Open-source monetization is hard

The .NET community has just seen another open-source drama. FluentAssertions, a popular library that provides a natural and easy-to-read syntax for unit tests, has suddenly changed its license. Starting with version 8, you must pay $130 per developer if you use it in commercial projects.

Group of people deciding how to monetize open-source project without making another drama

Reading the related discussions on GitHub and Reddit is painful. Most people only complain about paying for something that has always been free, completely ignoring the effort the authors had to put into the library, and any constructive critique is very rare.

Every open-source project needs significant investment to ensure it will work long-term. Keeping the project healthy and reliable requires thousands of hours of its maintainers. It is perfectly OK to want to get paid for the work. The key question is how to do it without losing trust.

We saw what happened when the author of Moq published an update that collected the e-mail addresses of developers using the library. I don't think the original intent was to do any harm. Still, the idea of a library that hooks in the build pipeline, collects information from developer machines, and sends them somewhere was far behind the red line for most users.
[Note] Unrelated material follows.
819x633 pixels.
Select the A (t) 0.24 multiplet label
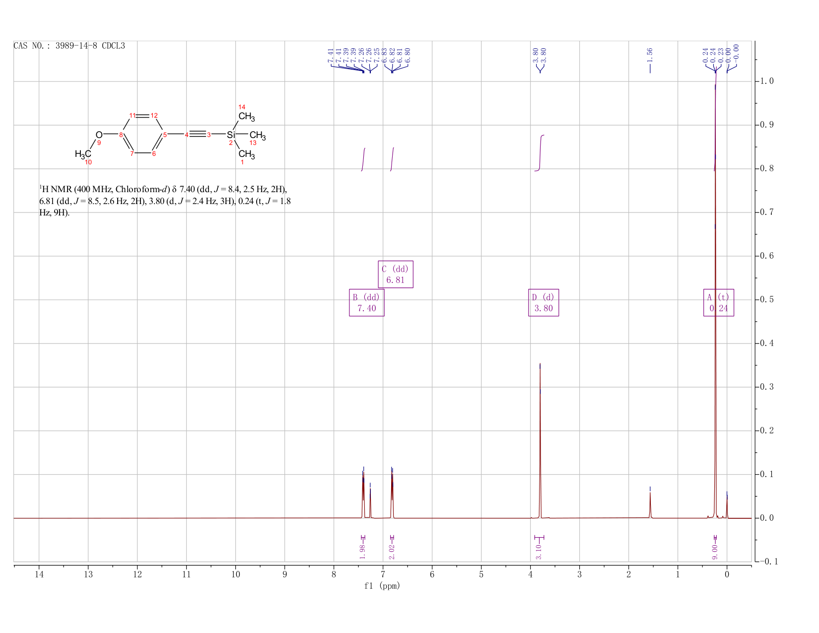pyautogui.click(x=719, y=302)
With FluentAssertions, we can see a similar story. The NuGet package name is the same, and you may not even notice that version 8 uses a different license when upgrading. Some people reference package versions with wildcards, which upgrades the dependencies even without making a single change in the code. Yes, people can stay on version 7 forever, but the risk of accidentally upgrading the package is quite high. Don't tell me you never clicked on the "upgrade all NuGet packages in the solution" option.

I think that making such a fundamental change deserves publishing NuGet package with a different name. Also, I believe that the change was not announced early enough, and it came out as a surprise to most of the community. Whether we like it or not, paying for using open-source projects is a sensitive topic, and communicating things clearly and in advance would significantly reduce the frustration.

I still think that the only viable business model for OSS is to have an open-source core component surrounded by commercial add-ons. The core component must be free, and it must be clearly promised it will be free forever. No catches, no tricks. This is the only way to avoid losing the trust of the users. We took this strategy with DotVVM 10 years ago and I never regretted it. We managed to acquire many loyal customers over the years, and the commercial products helped the project become sustainable.

If you maintain an open-source project, I understand you need to get paid for that. I need it, too. But please be careful when transitioning to a commercial model. Every drama like this with FluentAssertions damages the overall trust in all open-source libraries.